Echo the items between the line holding "Screen dimensions: 743x1984" and the line holding "Action: coord(47,164)", inclusive. Leave the pictures out of your answer.

━━━━━ MATERIAL FOR THE TASK ━━━━━

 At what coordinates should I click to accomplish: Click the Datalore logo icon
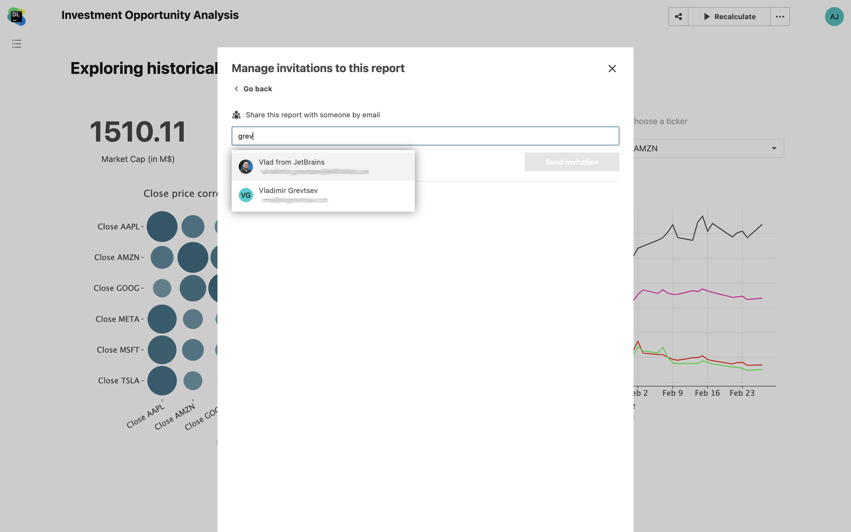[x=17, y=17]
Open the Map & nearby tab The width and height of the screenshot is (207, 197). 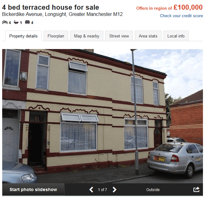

━━━━━
━━━━━ MATERIAL FOR THE TASK ━━━━━

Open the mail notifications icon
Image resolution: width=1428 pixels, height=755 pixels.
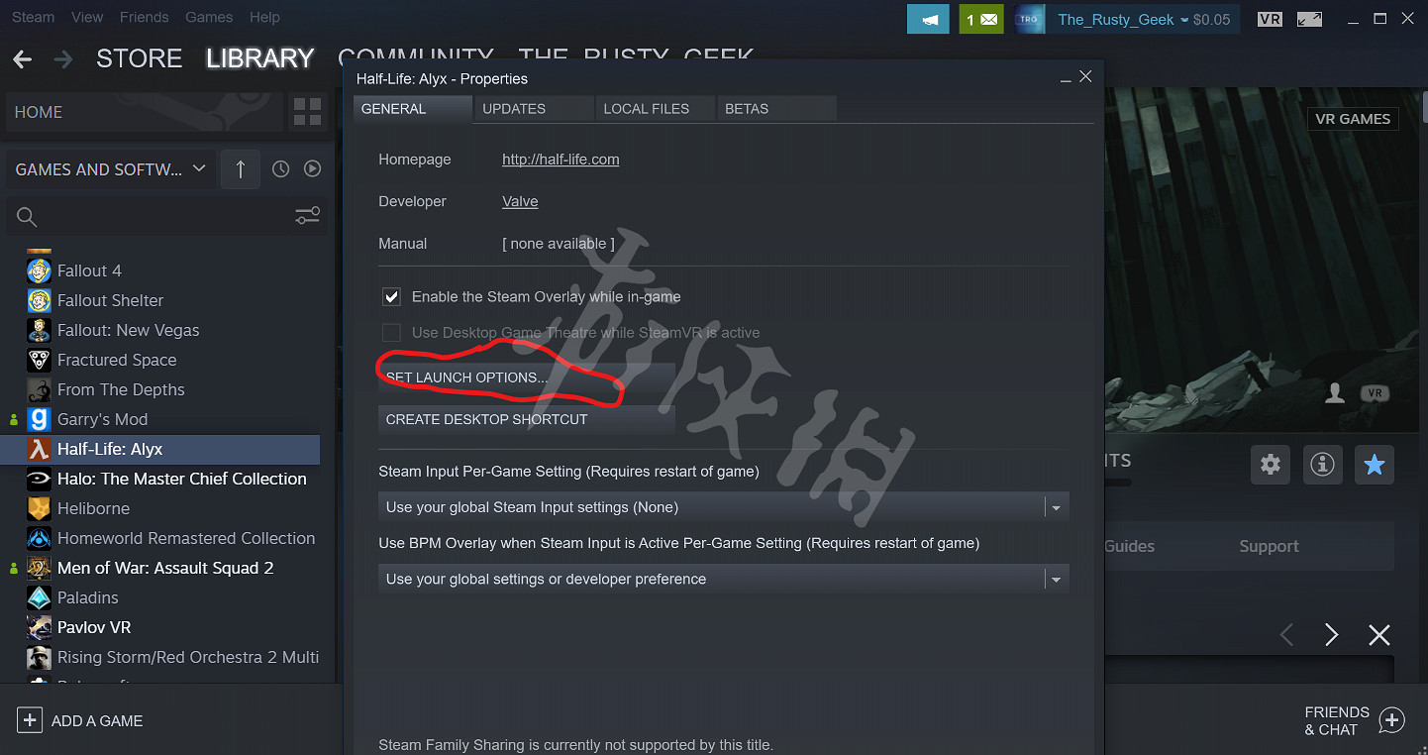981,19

━━━━━
━━━━━ MATERIAL FOR THE TASK ━━━━━

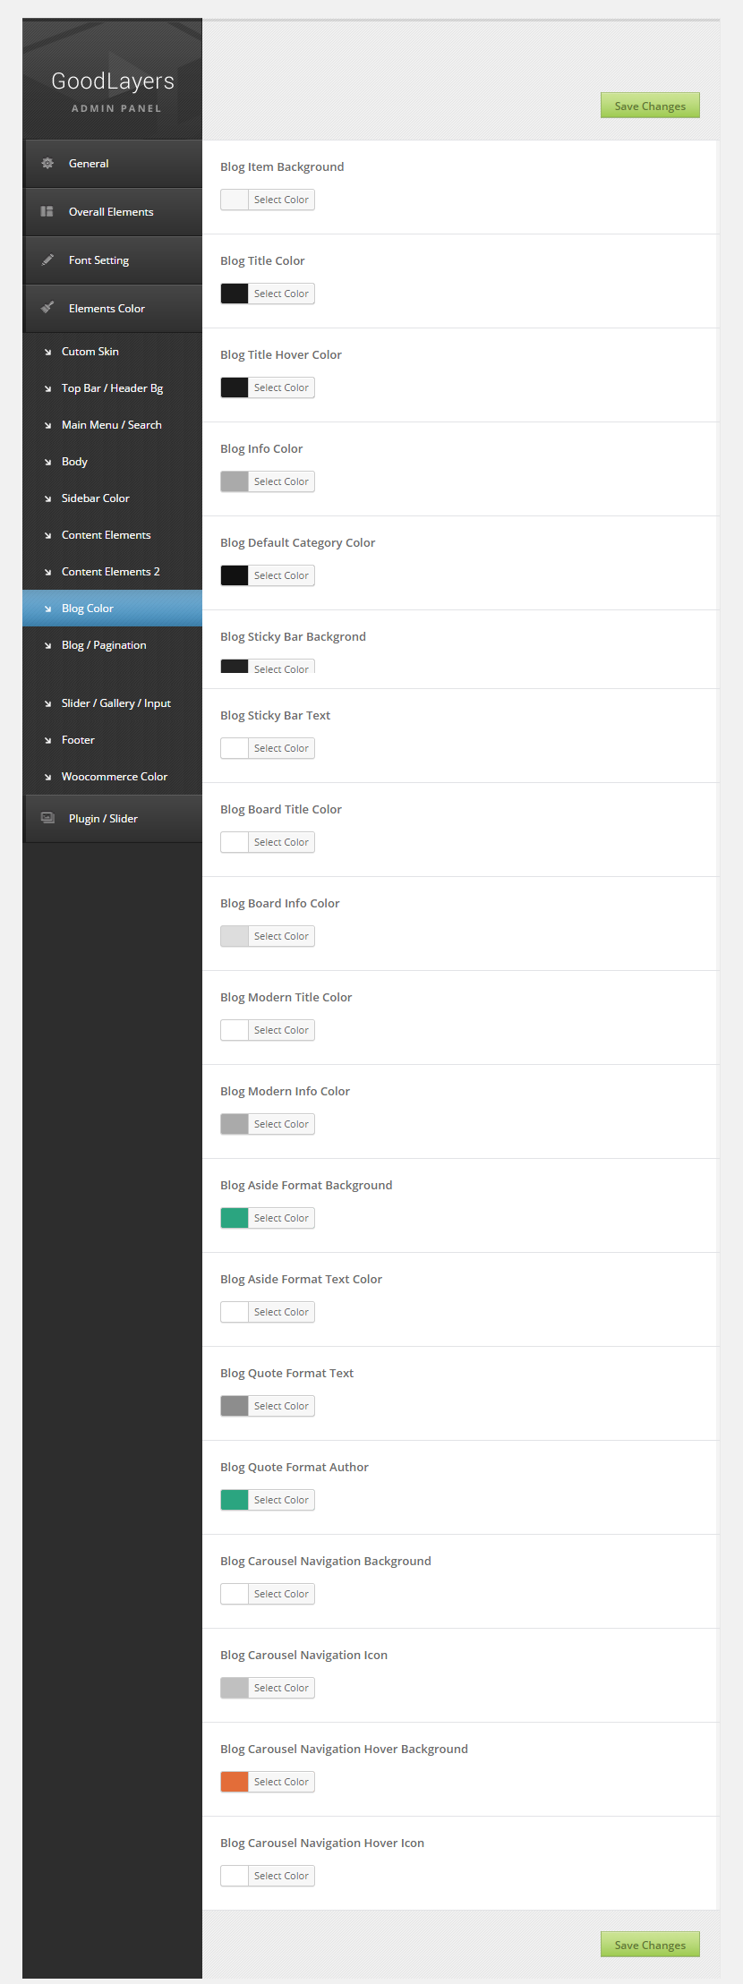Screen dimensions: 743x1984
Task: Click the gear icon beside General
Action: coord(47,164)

━━━━━

• RESPONSE TO THIS EXERCISE:
Screen dimensions: 743x1984
Task: Click the gear icon beside General
Action: coord(47,164)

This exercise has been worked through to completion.